20.01.2012

Jagdschutz, ein Relikt aus Revolutionszeiten: Jährlich werden über 200.000 Katzen und Hunde Opfer von Jägern

Jäger in Deutschland töten Jahr für Jahr viele Tausend Hunde und über 200.000 Katzen. Grundlage dafür ist die Jagdgesetzgebung. In Paragrafen, die nicht etwa unter dem Begriff „Artenschutz“ sondern kennzeichnender Weise unter der Bezeichnung „Jagdschutz“ geführt werden, wird der Abschuss von Katzen und Hunden geregelt. Daran hat sich seit über 160 Jahren nichts Wesentliches geändert. Schon im Preußischen Jagdgesetz von 1848 ist die Tötung „revierender Hunde und Katzen“ geregelt.

Quelle: Bauer, Josef: Die Jagdgesetze Preußens
Weder die Einführung des Tierschutzgesetzes noch die Berücksichtigung des Tierschutzes im Grundgesetz haben bisher darauf Einfluss gehabt.

Dabei ist das Töten von Haustieren durch Hobby-Jäger nicht nur ein Eingriff in das Eigentumsrecht des Tierhalters. Lovis Kauertz von Wildtierschutz Deutschland vertritt die Meinung, dass es auch vollkommen sinnlos ist: „Es gibt keine wissenschaftlich haltbaren Belege dafür, dass überhaupt eine Tierart in ihrem Bestand durch Katzen gefährdet wird, geschweige denn dazu, dass das Töten von Katzen durch Jäger irgendeinen positiven Einfluss auf irgendwelche Arten hat.“

Letzteres sei auch schon anhand der nackten Zahlen nachvollziehbar: Der Deutsche Jagdschutzverband geht von ca. 2 Millionen streunenden Katzen in Deutschland aus und von 500.000 Tieren, die jährlich ausgesetzt werden. „Kleintierjäger“ töten aber nur etwa 10 % dieser Tiere.

„Einige Jäger sind regelrechte Katzenhasser,“ meint Lovis Kauertz, Vorsitzender von Wildtierschutz Deutschland, „die schrecken nicht davor zurück, die Tiere in Fallen zu fangen, den Jagdhund auf sie zu hetzen oder sie einfach zu töten, um damit auf dem Luderplatz den Fuchs anzulocken“. In Online-Foren zur Jagd gibt es nicht wenige Waidmänner, die sich mit dem „Erbeuten“ von Katzen brüsten.

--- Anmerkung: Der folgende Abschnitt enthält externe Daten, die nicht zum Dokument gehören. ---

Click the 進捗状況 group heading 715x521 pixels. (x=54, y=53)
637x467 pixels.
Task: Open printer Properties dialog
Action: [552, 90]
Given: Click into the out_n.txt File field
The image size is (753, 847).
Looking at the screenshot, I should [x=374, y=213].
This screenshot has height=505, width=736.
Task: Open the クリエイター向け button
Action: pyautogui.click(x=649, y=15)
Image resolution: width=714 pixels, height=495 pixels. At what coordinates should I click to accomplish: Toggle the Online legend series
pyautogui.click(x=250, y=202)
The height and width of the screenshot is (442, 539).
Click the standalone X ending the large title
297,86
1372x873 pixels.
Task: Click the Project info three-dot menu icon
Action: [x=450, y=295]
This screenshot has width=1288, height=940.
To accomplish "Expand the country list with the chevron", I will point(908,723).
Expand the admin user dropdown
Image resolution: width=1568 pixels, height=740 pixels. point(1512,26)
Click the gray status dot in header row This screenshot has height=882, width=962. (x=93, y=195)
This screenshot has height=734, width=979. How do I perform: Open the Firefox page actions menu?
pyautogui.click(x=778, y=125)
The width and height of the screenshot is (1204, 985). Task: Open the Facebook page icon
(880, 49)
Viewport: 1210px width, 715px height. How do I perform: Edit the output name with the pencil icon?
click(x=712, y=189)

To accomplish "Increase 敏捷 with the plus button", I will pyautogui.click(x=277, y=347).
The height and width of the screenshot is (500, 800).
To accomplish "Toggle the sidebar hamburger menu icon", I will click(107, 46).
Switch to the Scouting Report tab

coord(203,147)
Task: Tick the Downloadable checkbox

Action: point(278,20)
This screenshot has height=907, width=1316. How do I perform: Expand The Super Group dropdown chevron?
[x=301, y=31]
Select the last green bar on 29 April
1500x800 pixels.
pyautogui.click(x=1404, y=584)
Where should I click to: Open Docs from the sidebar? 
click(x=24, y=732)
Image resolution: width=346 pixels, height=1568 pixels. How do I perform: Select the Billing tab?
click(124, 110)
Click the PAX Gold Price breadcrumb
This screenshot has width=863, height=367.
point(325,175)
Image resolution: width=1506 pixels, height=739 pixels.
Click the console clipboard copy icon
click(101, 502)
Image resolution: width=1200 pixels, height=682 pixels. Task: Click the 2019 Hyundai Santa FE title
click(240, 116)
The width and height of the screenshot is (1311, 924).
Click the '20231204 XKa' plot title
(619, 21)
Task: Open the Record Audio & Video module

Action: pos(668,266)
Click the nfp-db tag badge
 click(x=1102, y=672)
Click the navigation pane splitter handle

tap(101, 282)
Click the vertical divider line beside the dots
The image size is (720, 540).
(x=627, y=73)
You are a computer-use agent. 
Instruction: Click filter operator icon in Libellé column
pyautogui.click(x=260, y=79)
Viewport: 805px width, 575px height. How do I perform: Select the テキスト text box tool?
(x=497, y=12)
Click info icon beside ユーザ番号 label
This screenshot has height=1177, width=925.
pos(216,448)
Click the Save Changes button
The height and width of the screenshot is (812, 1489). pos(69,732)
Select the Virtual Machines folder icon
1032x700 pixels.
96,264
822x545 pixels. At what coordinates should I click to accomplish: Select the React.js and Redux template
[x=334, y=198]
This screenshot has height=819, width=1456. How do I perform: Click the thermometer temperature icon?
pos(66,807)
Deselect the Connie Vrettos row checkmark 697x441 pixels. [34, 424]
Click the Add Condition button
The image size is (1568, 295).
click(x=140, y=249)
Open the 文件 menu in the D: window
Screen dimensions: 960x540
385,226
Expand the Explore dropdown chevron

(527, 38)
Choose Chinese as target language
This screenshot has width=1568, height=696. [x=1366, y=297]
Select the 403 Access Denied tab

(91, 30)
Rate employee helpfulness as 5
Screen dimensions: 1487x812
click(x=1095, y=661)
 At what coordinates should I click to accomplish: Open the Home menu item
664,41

Auch der Tod der streng geschützten Wildkatze wird in Kauf genommen. In Sachsen, wo das Umweltministerium gegen heftigen Widerstand den Wolf dem Jagdrecht unterordnen möchte, lenkt man bereits im Hinblick auf mögliche Verwechslungen des Wolfes mit Haushunden ein. Hunde sollen nach dem neuen Jagdrecht nur noch nach vorheriger Genehmigung getötet werden dürfen.